Rebuilding Haiti, and Its Tourism
Ravaged by natural disasters and poverty, Haiti is nevertheless trying to revive its tourism industry. Here, the process begins with voluntourism.
“Bucket!” a deep, Creole-inflected voice sang up to me. “BucketBucketBucket!”
From where I stood, partway up a steep, crumbling dirt hillside on the south coast of Haiti, the owner of the voice was invisible. But then Ernst, a tall young man with bare shoulders like gleaming obsidian, rounded a stand of boulders just below me. From his hands swung two plastic five-gallon buckets, each heavy with rocks. Grinning, he thrust the buckets up toward me; I took them, staggering a little from their weight. Luckily, I had to lurch only about a dozen steps up the hill before handing them off to the next person on line.
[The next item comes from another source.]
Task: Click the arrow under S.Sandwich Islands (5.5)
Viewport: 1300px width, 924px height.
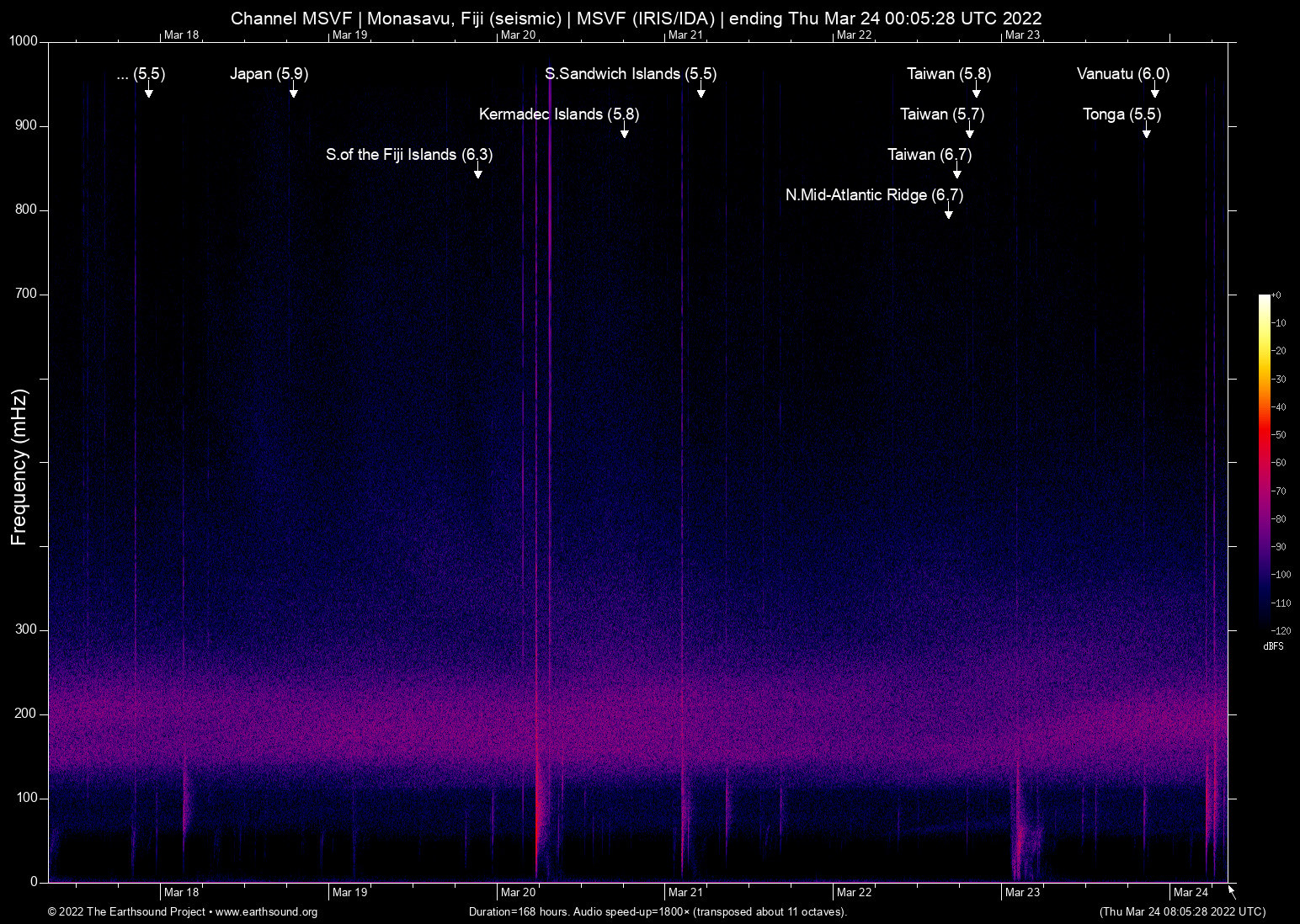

It was the fourth day I’d spent on the hillside, in the small village of Cyvadier overlooking the sapphire-blue Bay of Jacmel. Each morning, before the late-July temperatures climbed above 100 degrees, some 25 locals and visiting American volunteers gathered at the base of this 400-foot slope. There sat a giant heap of rocks, next to a dirt trail that snaked up between slabs of porous stone, flowering shrubs, munching goats, and yellow butterflies. Our task was simple, and Sisyphean: move the rocks from the bottom of the hill to the top.
At the summit, a local community-building organization called Let Haiti Live had its headquarters. The compound consisted of two cement buildings—where dozens of village children attended classes in agronomy and environmental conservation—and a small lean-to where cooks prepared meals for the kids over an open charcoal fire. Our pile of rocks would form the walls of a new kitchen—one that could feed more kids, more ecologically and safely.
A backhoe could have done the job in an hour, if there had been a backhoe—and a road for it to drive on, and cash to pay the driver. But since there were none of those things, we had strung ourselves each day along the trail and, sweating through our clothes in the punishing heat, passed the load bit by bit, like an old-time fire brigade putting out a blaze.
The project, in the scope of things, was tiny; the effort required to achieve it, huge. But this, it seemed, was the way that things got done in Haiti: the hard way.